Skip to main content

DataFrame utilities for Chalk AI, backed by libchalk

Project description

chalkdf

DataFrame utilities for building fast, portable data pipelines on top of Apache Arrow — powered by Chalk’s libchalk execution engine.

The API centers on two concepts:

  • chalkdf.DataFrame: a lightweight, eager plan that you can materialize to Arrow.
  • chalkdf.LazyFrame: a serializable, chainable description of a plan that can be round-tripped to/from a protobuf and converted to a DataFrame for execution.

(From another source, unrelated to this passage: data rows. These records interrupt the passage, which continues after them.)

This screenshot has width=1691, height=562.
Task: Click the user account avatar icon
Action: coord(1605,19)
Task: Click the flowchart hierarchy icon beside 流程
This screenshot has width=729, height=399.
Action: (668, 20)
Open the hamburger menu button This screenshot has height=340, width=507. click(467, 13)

You build expressions with Chalk’s Python underscore DSL (from chalk import _) and function registry (import chalk.functions as F). We also ship pragmatic testing helpers (chalkdf.Testing) to make it easy to compare results in your unit tests.

Installation

  • Requires Python 3.10–3.13
  • Works on Linux and macOS 15+

Install from PyPI:

pip install chalkdf chalkpy

Quickstart

Below are minimal, self‑contained examples that mirror the public API used in the tests.

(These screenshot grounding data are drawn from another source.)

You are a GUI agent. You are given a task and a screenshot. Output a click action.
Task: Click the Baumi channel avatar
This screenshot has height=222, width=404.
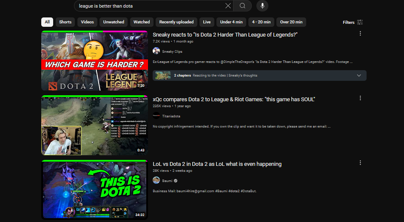pos(156,180)
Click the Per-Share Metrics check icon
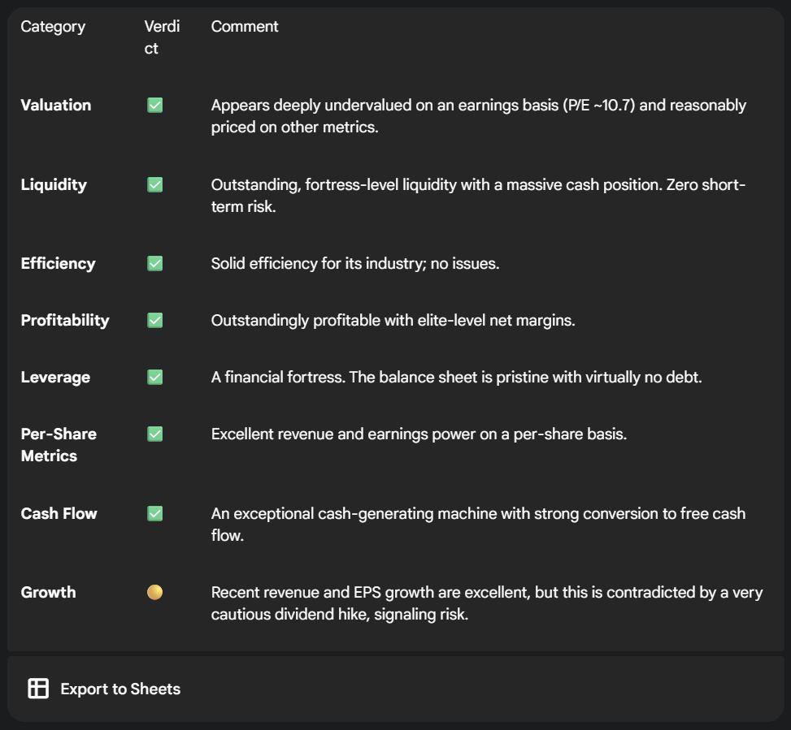 [x=155, y=434]
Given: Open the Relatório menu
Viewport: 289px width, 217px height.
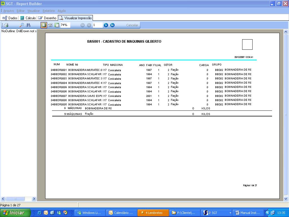Looking at the screenshot, I should tap(49, 11).
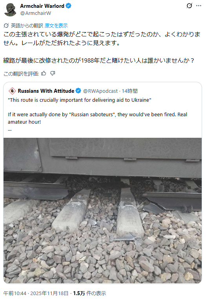Screen dimensions: 206x299
Task: Open the broken rail photo
Action: point(102,211)
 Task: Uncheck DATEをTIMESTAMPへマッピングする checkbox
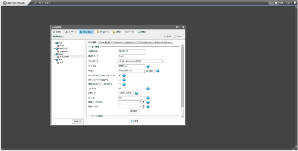(x=120, y=76)
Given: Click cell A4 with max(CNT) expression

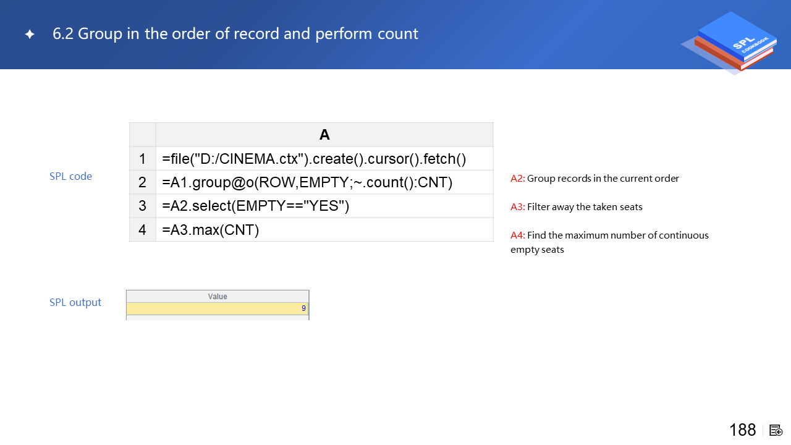Looking at the screenshot, I should click(x=211, y=230).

Create from Arrow and select columns

import pyarrow as pa
from chalkdf import DataFrame

tbl = pa.table({"a": [1, 2, 3], "b": [10, 20, 30], "c": [100, 200, 300]})
df = DataFrame.from_arrow(tbl)

out = df.select("c", "a")
print(out.run())
# ┌─────┬─────┐
# │  c  │  a  │
# ├─────┼─────┤
# │ 100 │  1  │
# │ 200 │  2  │
# │ 300 │  3  │
# └─────┴─────┘

Add or replace columns with expressions

import pyarrow as pa
import chalk.functions as F
from chalk import _
from chalkdf import DataFrame

tbl = pa.table({"a": pa.array([1, 2, 3], pa.int64()), "b": pa.array([10, 20, 30], pa.int64())})
df = DataFrame.from_arrow(tbl)

out = df.with_columns(
    {
        "sum": _.a + _.b,
        "flag": F.if_then_else(_.a < 2, "small", "big"),
    }
)
print(out.run())

Filter, slice, and order

import pyarrow as pa
from chalk import _
from chalkdf import DataFrame

tbl = pa.table({"a": pa.array([1, 2, 3, 4, 5], pa.int64()), "b": pa.array([10, 20, 30, 40, 50], pa.int64())})
df = DataFrame.from_arrow(tbl)

out = df.filter(_.a > 2).slice(1, 2).order_by(("b", "descending"))
print(out.run())

Rename and explode

import pyarrow as pa
from chalkdf import DataFrame

tbl = pa.table({"id": [1, 2], "vals": pa.array([[1, 2], []], type=pa.list_(pa.int64()))})
df = DataFrame.from_arrow(tbl)

renamed = df.rename({"vals": "values"})
exploded = renamed.explode("values")
print(exploded.run())  # (1,1), (1,2)

Group by and aggregate

import pyarrow as pa
from chalk import _
from chalkdf import DataFrame

tbl = pa.table({"g": [1, 1, 2, 2, 2], "v": pa.array([10, 20, 1, 2, 3], pa.int64())})
df = DataFrame.from_arrow(tbl)

out = df.agg(["g"], _.v.sum().alias("v_sum"))
print(out.run())  # rows may be unordered

Joins

Use a list of join keys when both sides share column names. When names differ, pass a mapping of left columns to their right-hand counterparts.

import pyarrow as pa
from chalkdf import DataFrame

left = DataFrame.from_arrow(pa.table({"key": [1, 2, 3], "x": [10, 20, 30]}))
right = DataFrame.from_arrow(pa.table({"key": [2, 3, 4], "y": [200, 300, 400]}))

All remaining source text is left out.